The combination of everolimus and exemestane is best utilized as a second-line therapy, believes Hope S. Rugo, MD. In this setting, patients are in better shape and there is less disease burden. In the pivotal BOLERO-2 trial, patients had progressed on at least one prior therapy, with many treated in the second-line setting. Prior therapies included letrozole or anastrozole (100%), chemotherapy (68%), tamoxifen (48%), and fulvestrant (16%).

In the BOLERO-2 trial, progression-free survival (PFS) was significantly extended for patients with HER2-negative, ER-positive metastatic breast cancer who received treatment with everolimus plus exemestane versus exemestane alone. The median PFS by investigator assessment was 7.8 months with everolimus compared with 3.2 months with exemestane alone (HR = 0.45; P <.0001). The objective response rate was 12.6% in the everolimus arm versus 1.7% with exemestane alone.

It is common in the community setting to think of everolimus plus exemestane as a later-line therapy; however, the combination seems most effective in the second-line setting, Rugo believes. The combination does seem to have the greatest efficacy in earlier settings, when patients are better able to tolerate the side effects, agrees Dialecti Voudouris, MD.
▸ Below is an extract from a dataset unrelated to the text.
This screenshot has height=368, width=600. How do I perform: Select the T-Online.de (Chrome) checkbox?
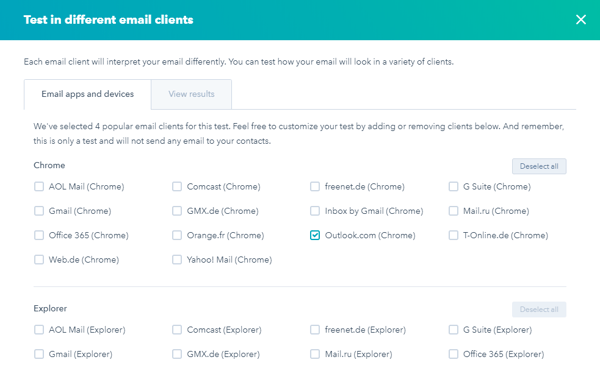coord(453,235)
The FDA recommended starting dose for everolimus is 10 mg once daily with or without food. In some situations, the initial dose is reduced and then titrated back to 10 mg, to avoid side effects. However, with ample familiarity with the drug and proper education for support staff, this initial dose reduction can be avoided and treatment can be continued for a longer duration, Voudouris suggests.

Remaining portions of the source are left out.